Vous le savez, Sony arrête les disques pour ses nouveaux jeux PlayStation dès janvier 2028. Une partie de la communauté refuse d'encaisser ça sans broncher. Elle résilie son PlayStation Plus pour essayer de taper au portefeuille de la marque, et a lancé une pétition, qui a déjà dépassé les 110 000 signatures. La colère est réelle.
Le PS Plus dans le viseur
Sony a justifié sa décision d'un chiffre censé clore le débat : 78 % des ventes de jeux complets se font déjà en dématérialisé. Circulez. Une partie des joueurs a refusé de circuler, et elle a ciblé le seul endroit qui compte vraiment chez un constructeur, la caisse. Des milliers d'abonnés coupent donc en ce moment leur PlayStation Plus, ce service payant façon Game Pass qui donne le jeu en ligne et des titres chaque mois, et surtout une rente qui tombe tous les mois pour Sony.

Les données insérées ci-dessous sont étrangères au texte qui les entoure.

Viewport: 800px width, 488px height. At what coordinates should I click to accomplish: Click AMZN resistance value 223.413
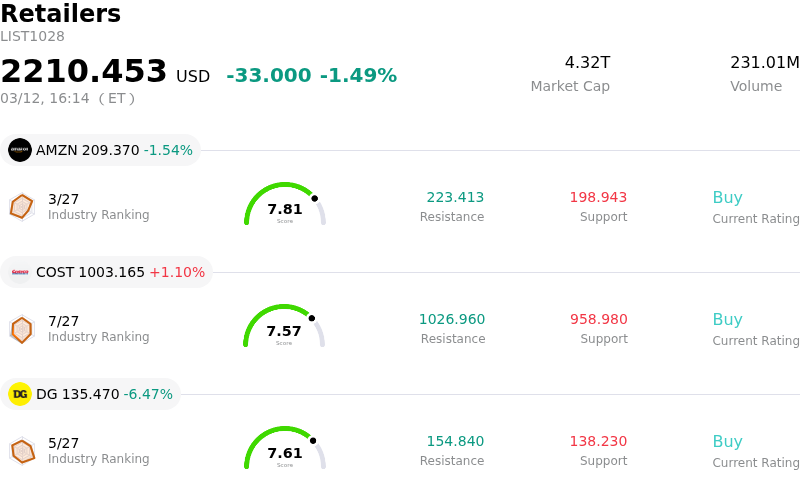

Une pétition, et une ruée vers le jailbreak
En parallèle grimpe une pétition qui somme Sony de garder les disques après 2028, déjà au-delà des 110 000 signatures. Ce n'est pas qu'une affaire de nostalgiques : c'est toute la filière du physique qui se sent condamnée, des revendeurs aux collectionneurs. Il y a plus embêtant encore pour Tokyo. Les recherches Google autour du jailbreak de la PS5 ont bondi d'environ 20 %, pile au moment où une faille majeure découverte début 2026 permet de débrider la console et de faire sauter ses protections. Les joueurs privés de disques vont chercher leur liberté du côté du piratage pur et simple.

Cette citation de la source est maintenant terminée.